— TASK DETAILS —
Only an exact repetition of the lines from the one holding "Expand the Monochromadic" to the end of the data is wanted, with pictures left out.

— MATERIAL PROVIDED —
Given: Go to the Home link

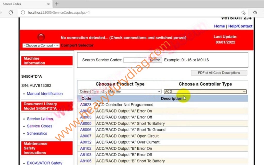Looking at the screenshot, I should click(219, 26).
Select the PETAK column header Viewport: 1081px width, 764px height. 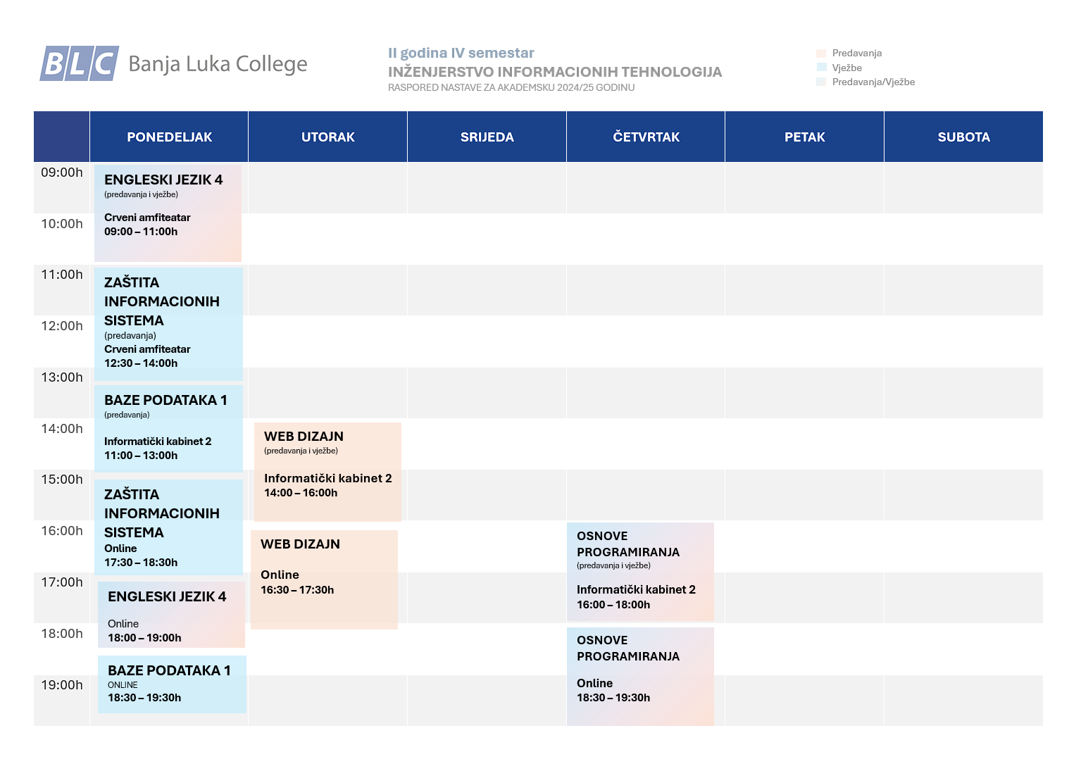coord(805,137)
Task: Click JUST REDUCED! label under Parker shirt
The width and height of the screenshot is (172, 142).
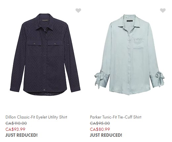Action: (106, 135)
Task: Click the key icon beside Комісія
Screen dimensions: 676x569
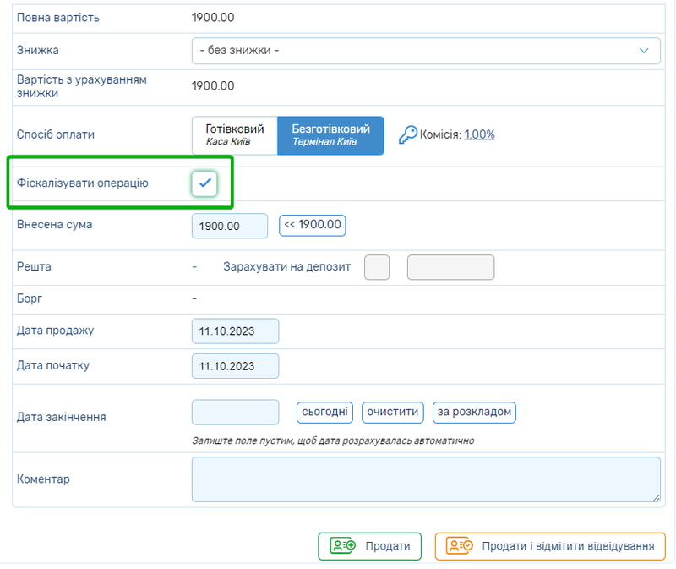Action: click(x=407, y=134)
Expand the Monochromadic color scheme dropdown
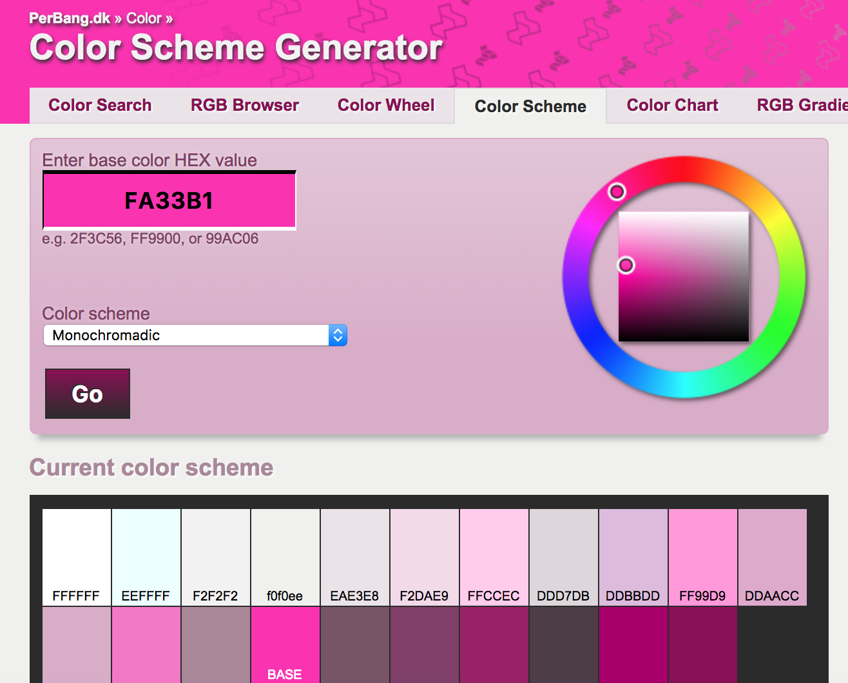Image resolution: width=848 pixels, height=683 pixels. pyautogui.click(x=195, y=335)
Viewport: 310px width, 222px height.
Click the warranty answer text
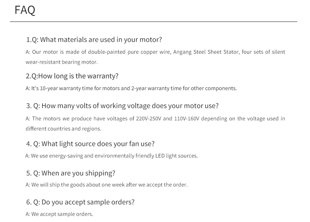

— FINAL ANSWER —
Expand the Monochromadic color scheme dropdown
Image resolution: width=848 pixels, height=683 pixels. pyautogui.click(x=195, y=335)
Viewport: 310px width, 222px height.
Click the warranty answer text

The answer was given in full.